The Life of a Child with Down Syndrome

August 19, 2018 Rachel Rowbottom 0 Comments

Today's society prides itself on embracing differences and being tolerant of others. 

We look back at the strong racism that was prevalent in society with disgust, wondering how others could look down on someone and think of them as less, just because of our differences. 

We wonder how anyone could have believed the lies of Nazi Germany, in thinking there could be a "perfect" human, and those with any sort of disability or weakness should be put to death for being "useless". But at the same time, our society is feeding us the same lies. 

    Society and individuals would be better off if children with disabilities are aborted. 

  Even though it isn't often said right out, it is believed by many. However, this statement is completely untrue.

  Children with Down syndrome are being aborted too frequently, that there is talk of this syndrome being completely eradicated. Not because of some medical procedure, or fewer cases, but because these babies are being murdered. In many countries over 90% of them are aborted. And some people actually believe this is for the good of the child.

    Why would someone believe that it is a good thing to murder someone because of how their brain works, or because they aren't "normal"? Well, down syndrome children are constantly being put into a box. They can't learn, they can't talk, they can't go to school, they can't get a job, they can't be happy. But they can! They can do all these things, and there are many cases where they have jobs, go to college or university, and even get married.

   A study was done on the Self-Perceptions from people with Down Syndrome. It found that 99% were happy with their lives, and 97% liked who they are.

"In our qualitative analysis, people with DS encouraged parents to love their babies with DS, mentioning that their own lives were good. They further encouraged healthcare professionals to value them, emphasizing that they share similar hopes and dreams as people without DS."

   We are the ones who have problems with Down Syndrome, not those with the syndrome. We have goals, ideals, and a guideline for success. We think that success looks like a high-paying job, being married by a certain age, and having a certain standard of beauty. But isn't it time to realize that happiness & compassion are more important than all those things?

  To find out more about the day to day life of a child with Down Syndrome, and their family, we have interviewed the mother of a child with the syndrome.


What is your favourite thing about your son?

My son is loving, happy and appreciative.  He has a wonderful ability to forgive and forget, to let bygones be bygones and move forward.

How does your son impact those around him, and bring joy to others?

My son brings out the best in others, that is compassion, smiles. People are relaxed around him and friendly towards him. He is very human in his feelings and relationships.  While he loves to play-wrestle with his brothers he is kind and careful of others especially those smaller and weaker than himself. 
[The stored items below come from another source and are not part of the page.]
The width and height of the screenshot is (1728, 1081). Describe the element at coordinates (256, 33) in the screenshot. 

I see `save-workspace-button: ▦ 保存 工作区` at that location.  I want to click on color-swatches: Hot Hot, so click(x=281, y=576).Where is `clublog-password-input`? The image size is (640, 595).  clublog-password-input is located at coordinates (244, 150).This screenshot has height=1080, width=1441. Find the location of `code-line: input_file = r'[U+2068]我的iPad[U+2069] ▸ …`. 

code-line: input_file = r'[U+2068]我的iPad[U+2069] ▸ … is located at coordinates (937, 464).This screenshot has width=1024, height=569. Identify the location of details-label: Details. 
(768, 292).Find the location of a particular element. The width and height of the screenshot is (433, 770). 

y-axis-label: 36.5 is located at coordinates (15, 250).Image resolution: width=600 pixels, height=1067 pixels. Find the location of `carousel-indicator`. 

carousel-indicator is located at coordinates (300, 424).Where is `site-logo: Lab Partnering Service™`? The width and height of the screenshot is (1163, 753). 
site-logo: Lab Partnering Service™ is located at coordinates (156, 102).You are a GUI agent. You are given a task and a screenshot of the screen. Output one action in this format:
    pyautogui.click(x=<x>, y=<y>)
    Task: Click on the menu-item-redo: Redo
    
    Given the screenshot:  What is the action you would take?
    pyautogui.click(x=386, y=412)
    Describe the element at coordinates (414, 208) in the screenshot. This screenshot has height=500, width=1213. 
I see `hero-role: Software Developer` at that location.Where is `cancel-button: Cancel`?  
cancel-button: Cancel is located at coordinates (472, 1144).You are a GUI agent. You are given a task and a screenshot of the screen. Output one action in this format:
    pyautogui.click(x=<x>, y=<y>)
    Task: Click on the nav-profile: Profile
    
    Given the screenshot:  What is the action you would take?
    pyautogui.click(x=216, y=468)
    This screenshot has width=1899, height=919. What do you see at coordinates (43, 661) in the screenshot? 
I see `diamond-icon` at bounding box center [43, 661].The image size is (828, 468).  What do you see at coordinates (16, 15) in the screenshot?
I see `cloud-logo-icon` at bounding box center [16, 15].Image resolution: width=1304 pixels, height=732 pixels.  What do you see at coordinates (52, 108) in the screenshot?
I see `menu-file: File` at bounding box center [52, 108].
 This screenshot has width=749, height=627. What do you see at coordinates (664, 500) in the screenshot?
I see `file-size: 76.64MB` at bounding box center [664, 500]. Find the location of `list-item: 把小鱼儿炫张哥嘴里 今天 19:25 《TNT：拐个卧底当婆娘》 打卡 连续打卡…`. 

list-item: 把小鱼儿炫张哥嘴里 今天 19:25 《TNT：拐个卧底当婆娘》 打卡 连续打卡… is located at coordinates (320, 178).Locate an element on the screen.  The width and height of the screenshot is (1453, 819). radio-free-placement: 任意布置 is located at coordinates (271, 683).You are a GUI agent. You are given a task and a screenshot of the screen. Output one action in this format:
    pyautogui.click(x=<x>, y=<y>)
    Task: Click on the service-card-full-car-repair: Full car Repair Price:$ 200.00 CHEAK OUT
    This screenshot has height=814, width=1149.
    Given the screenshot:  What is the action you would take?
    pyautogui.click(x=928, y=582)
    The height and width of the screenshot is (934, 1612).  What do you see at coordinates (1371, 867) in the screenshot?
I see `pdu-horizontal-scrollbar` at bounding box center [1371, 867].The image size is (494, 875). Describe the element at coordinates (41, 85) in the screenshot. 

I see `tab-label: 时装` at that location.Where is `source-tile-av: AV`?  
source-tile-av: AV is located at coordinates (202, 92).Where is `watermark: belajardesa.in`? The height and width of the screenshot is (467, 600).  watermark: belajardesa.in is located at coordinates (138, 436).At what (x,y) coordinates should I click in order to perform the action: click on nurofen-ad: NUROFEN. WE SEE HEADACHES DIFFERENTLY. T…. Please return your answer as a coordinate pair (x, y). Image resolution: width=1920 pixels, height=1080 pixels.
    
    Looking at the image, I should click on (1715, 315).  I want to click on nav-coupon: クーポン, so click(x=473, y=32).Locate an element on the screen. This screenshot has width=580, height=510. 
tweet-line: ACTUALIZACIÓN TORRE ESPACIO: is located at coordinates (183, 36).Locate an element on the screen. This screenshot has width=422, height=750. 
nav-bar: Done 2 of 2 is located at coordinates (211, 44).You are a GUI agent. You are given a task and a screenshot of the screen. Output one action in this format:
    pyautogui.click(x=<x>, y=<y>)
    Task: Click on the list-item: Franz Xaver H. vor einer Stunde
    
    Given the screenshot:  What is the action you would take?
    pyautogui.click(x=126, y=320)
What is your son's favourite pastime?

He enjoys and spends time playing with cars, 'reading', listening to music, radio, and audio stories. He also likes riding his bike and scooter, playing basketball with Special Olympics and other sports especially swimming.

If you were going to talk to the expecting parents of a child with down syndrome who were considering abortion, what would you tell them? Why would you say they should keep the baby? 

Every child is a gift.  Sometimes it is harder to see this until later.

What were some misconceptions you had about the syndrome, that you learned over the years to be incorrect? 

 I thought that it would be difficult for him to understand things.  While he is slow to learn with patience he understands many things.  I was concerned for his future but now we look forward to seeing him mature and become independent and self-determining.  There is a lot of help available from community resources.